Now, my faith is incredibly important to me and it will inform the whole of this new blog space (reason I started over was to further divorce myself from that JOSHGUITARS brand). And as a faith-filled guitar player, it's only natural that I found myself volunteering at churches, leading worship services. So the gigs I'm showing up for with $35k+ of kit on me? Church gigs. Unpaid gigs, some of them. I almost never asked my actual going rate.
And here's the kicker: The other musicians I was showing up and playing with were doing the same thing. So to frame the problem perfectly, I saw how hundreds of my peers in ten or twenty area churches had abandoned the pursuit of music as an art, as an offering to our Creator, in favor of becoming social media influencers same as me through the flaunting of thousands of dollars worth of flashy toys. And I saw my metrics, as an influencer. I saw it all. If I spent $5,000 on an Andy Elliott-made, boutique Telecaster-style guitar, I would gain 500-800 followers. If I posted a selfie I would lose as many followers. I let all my self-esteem get wrapped up in all this.

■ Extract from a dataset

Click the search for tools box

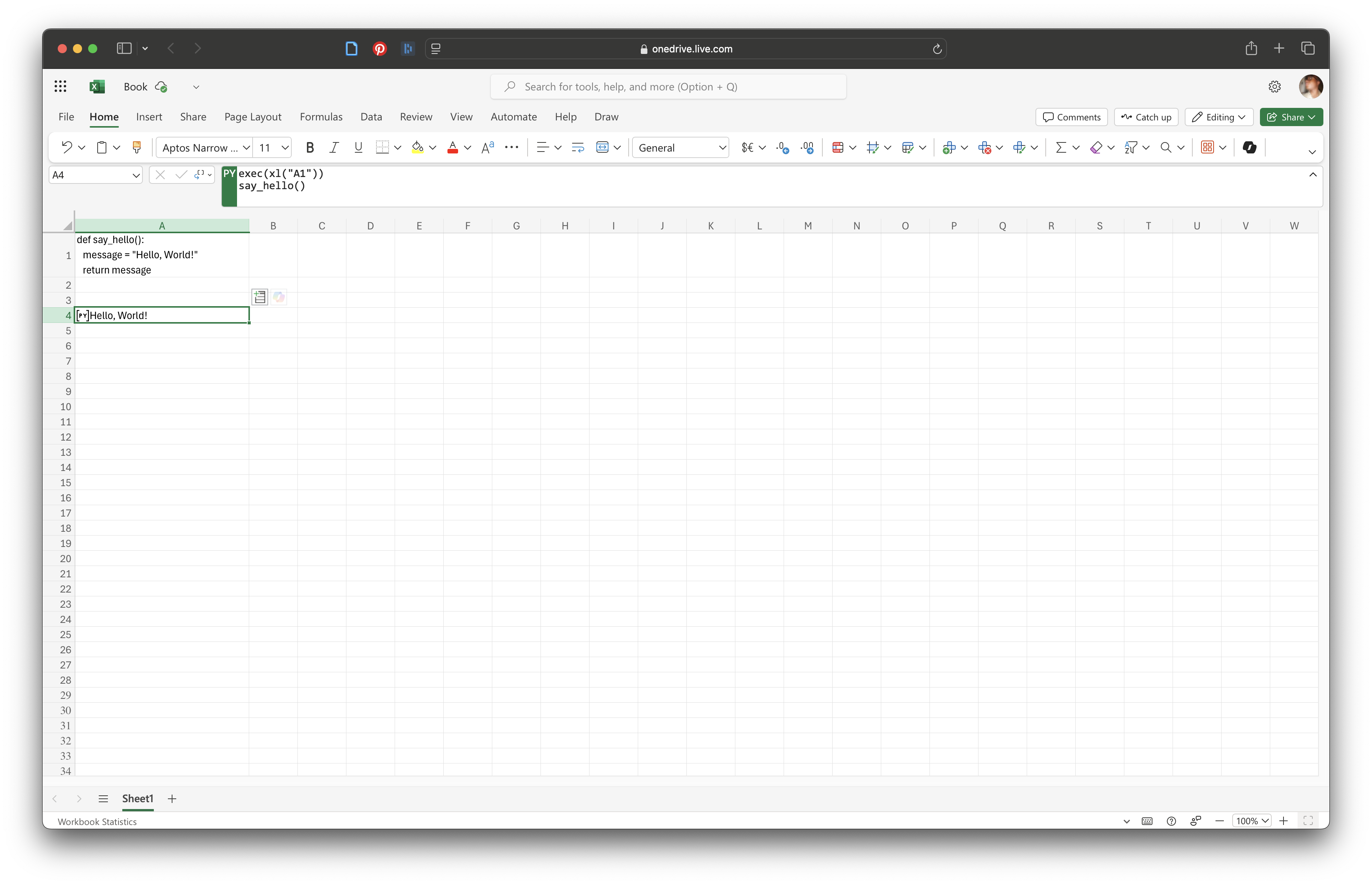[x=668, y=87]

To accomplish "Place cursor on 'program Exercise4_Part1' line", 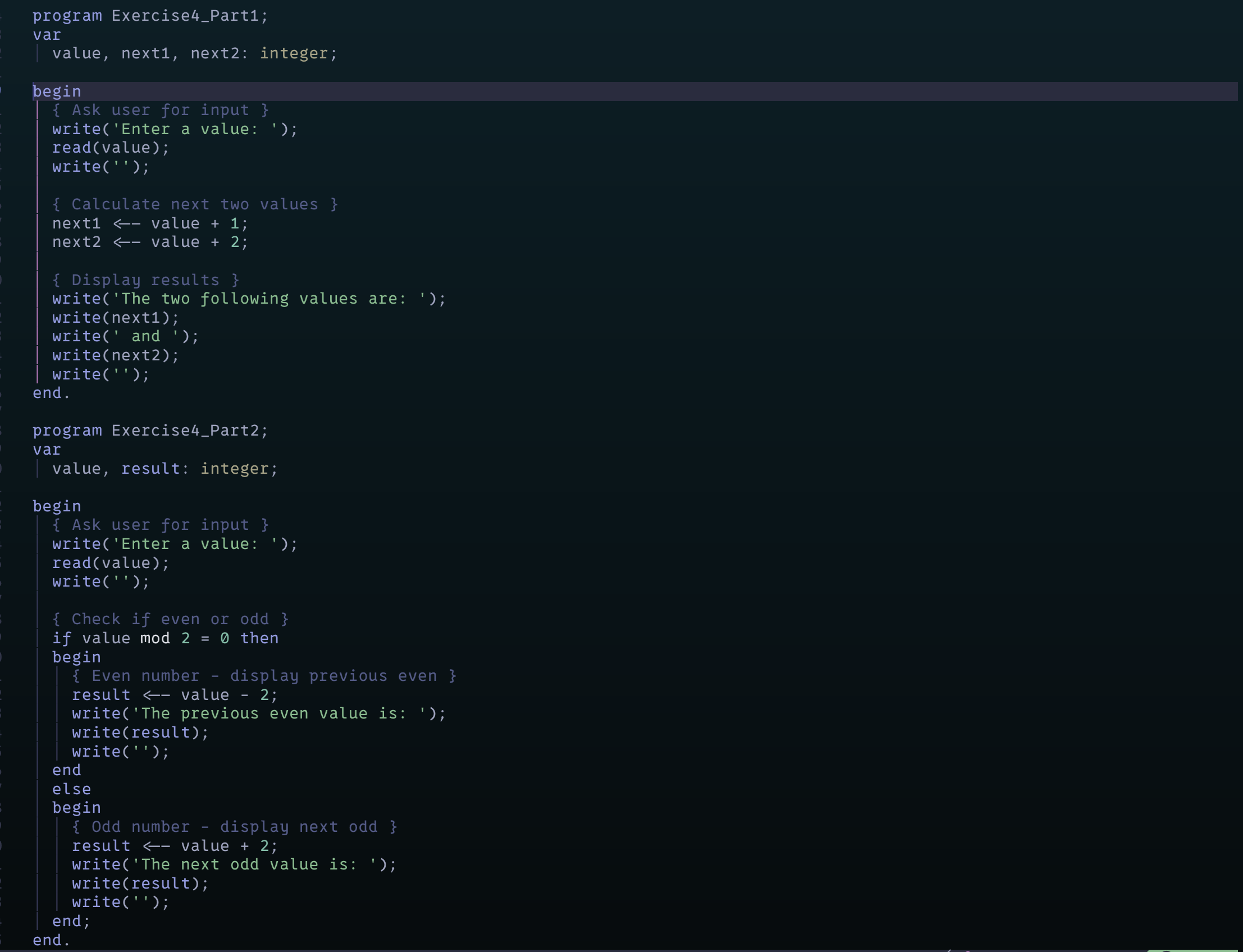I will (150, 16).
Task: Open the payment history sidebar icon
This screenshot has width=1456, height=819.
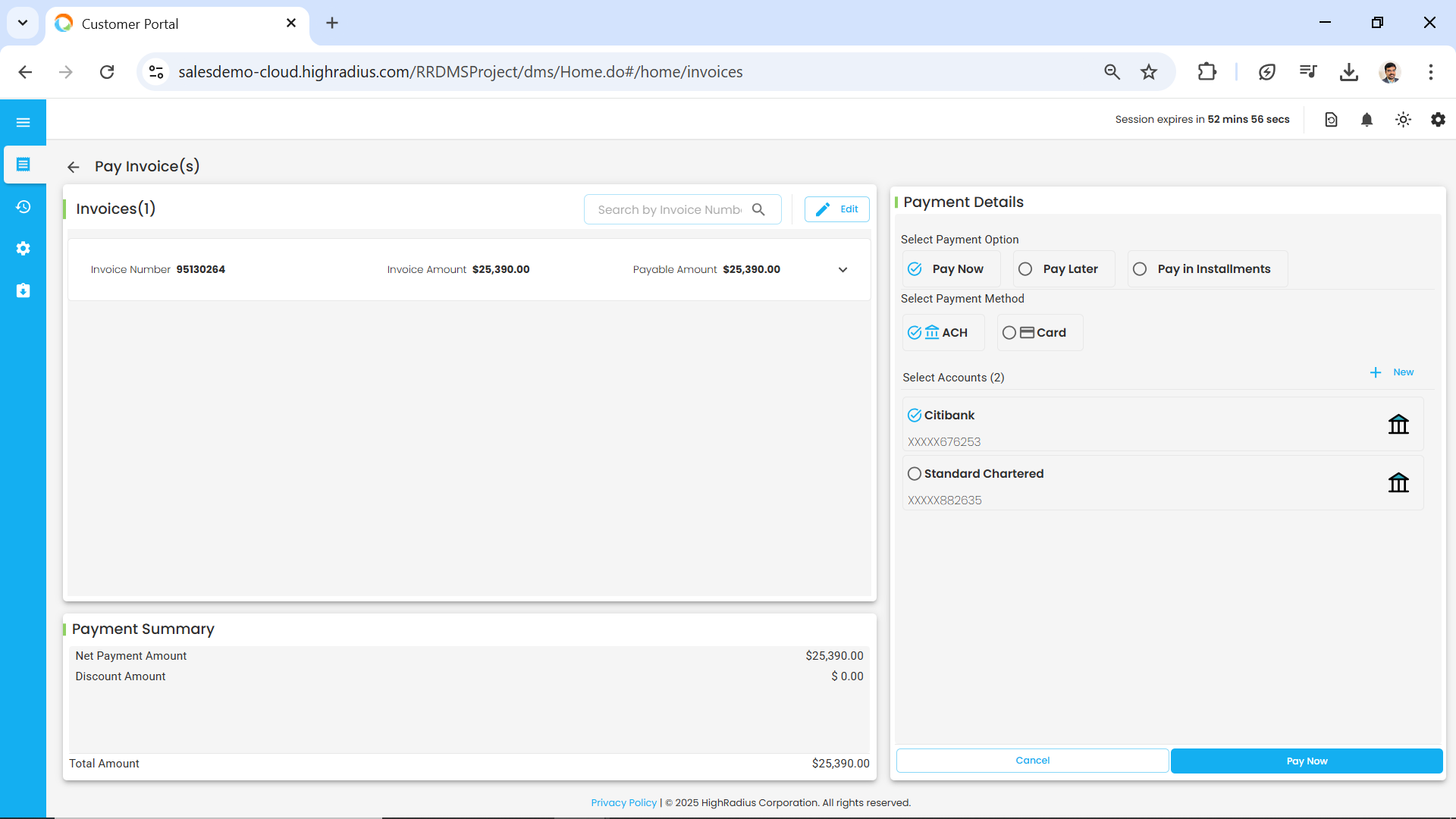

I said long-story-short and then I wrote a long story. I apologize. I have so much to say, these years later, after so long with my lips sealed. Things got so dark, so fast, and I was so deep in debt, I was actually totally strapped and I felt like if I didn't find a way to make $5,000+ purchases several times per year I would not be able to sustain my following, and in turn I would lose what little connection I had left to the music.
I now know how silly that is. I'm debt-free, nothing on credit cards, and I have all the gear I need to make great music, and I've been having so much fun making great music with my friends every weekend, and my 9-to-5 is no longer the boat anchor that it once was, and in so many ways I am so fulfilled. And I'm so ready to talk to you about it.
Another reason I’ve kept my mouth shut is because I felt I was becoming too sharp a critic of the praise and worship music industry, and the common church which it serves (what some call the universal or capital-C Church).
Another reason I shut myself up is because I needed time to heal. I had to make a full and clean break from blogging and from social media for a couple of years before I was ready to even think about writing again. I’m here now because I’m ready, now. In a place where I don’t feel like a hypocrite talking about my struggles with these things anymore.
Wrapping up. This blog post will serve as a kind of re-introduction I guess. And I admit, it's sounding like one long run-on sentence to me. I just needed to get this one out there before I could start actually posting new content.
A few things. Ground rules, if you will. I have a real and abiding sin in my life and that sin is clout-chasing. So for the sake of my moral purity (I'm not kidding), I have turned off comments, likes, and follow-count on everything, and I don't check it. I don't have any of this stuff on my phone. I am coming to the blog only to hit Publish, even writing my drafts on a sandboxed old computer.
Everyone struggles with an abiding sin, or, as one writer put it, a sin 'which so easily entangles.' Sin is a religious word. All it means is, an area where you are missing the mark. You’re off-target. I was most consistently off-target in the areas of my word, my bond, my reputation, and how I wanted to be perceived by you. Frankly, I was never entangled by the temptation of illicit sex. For me, it was always the temptation to game, to strategize, to manipulate, to control, to gaslight, and to lie, all for my own reasons, most of which were kinda noble. I’m not evil. I just grew up gaming life in this manipulative way, trying to manufacture favorable outcomes for myself. When I come to you now expressing these vulnerabilities—areas where I am missing the mark in my life—I'm doing so in violation of everything in my sin-nature, in my ‘flesh.’ Everything in me wants to color over the truth for you and make it look so nice.
It won’t look nice. The truth is (and you'll read it here first) I have come a long way but I still have so far left to go. We'll talk about it. My first actual blog entry is going to be on human nature, on sin. And for a short season, this blog is going to read much like my confessions. As always, ignore the typos; it’s a blog for Christ’s sake.